## DATA EXTRACTS
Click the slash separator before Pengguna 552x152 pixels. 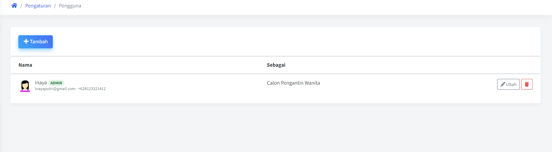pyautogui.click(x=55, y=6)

---

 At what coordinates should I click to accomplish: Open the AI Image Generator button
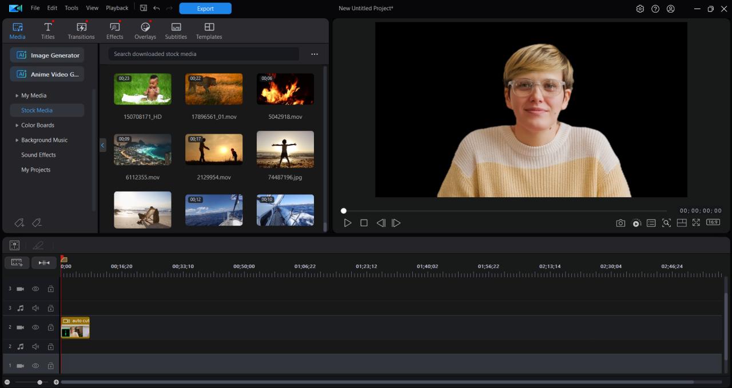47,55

* * *

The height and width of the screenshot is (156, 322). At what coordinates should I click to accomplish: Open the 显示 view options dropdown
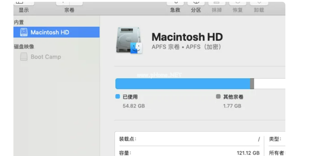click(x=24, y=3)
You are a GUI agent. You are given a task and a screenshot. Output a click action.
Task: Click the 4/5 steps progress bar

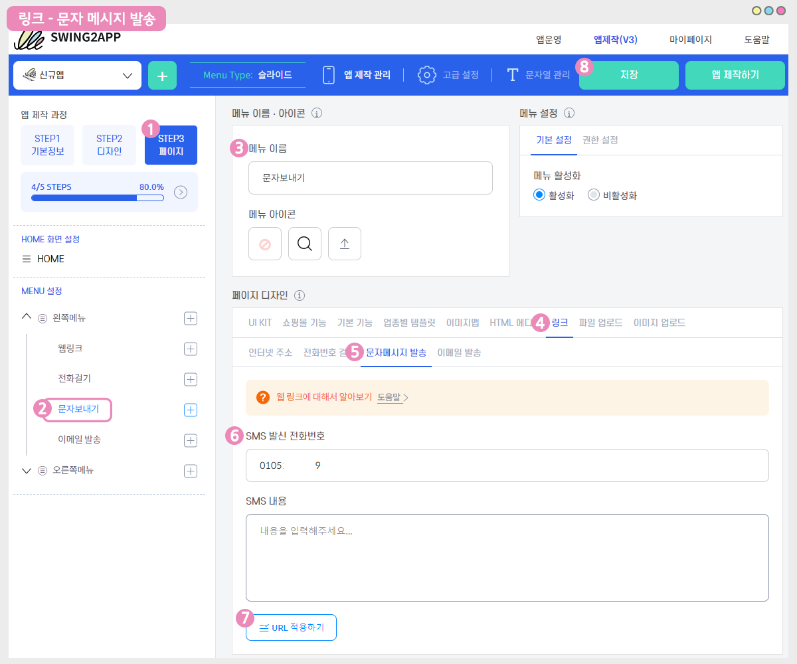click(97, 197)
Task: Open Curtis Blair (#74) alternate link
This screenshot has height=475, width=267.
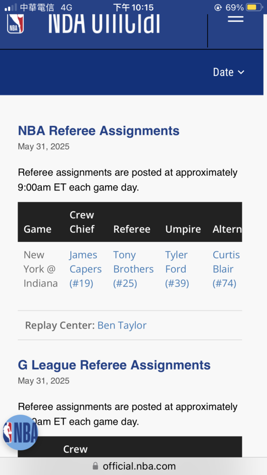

## EXERCISE AIM
Give back, word for word, only the lines above from the line holding "Task: Open Curtis Blair (#74) alternate link" to the line holding "This screenshot has height=475, width=267.", both included.

## RESPONSE TO THIS TASK
Task: Open Curtis Blair (#74) alternate link
This screenshot has height=475, width=267.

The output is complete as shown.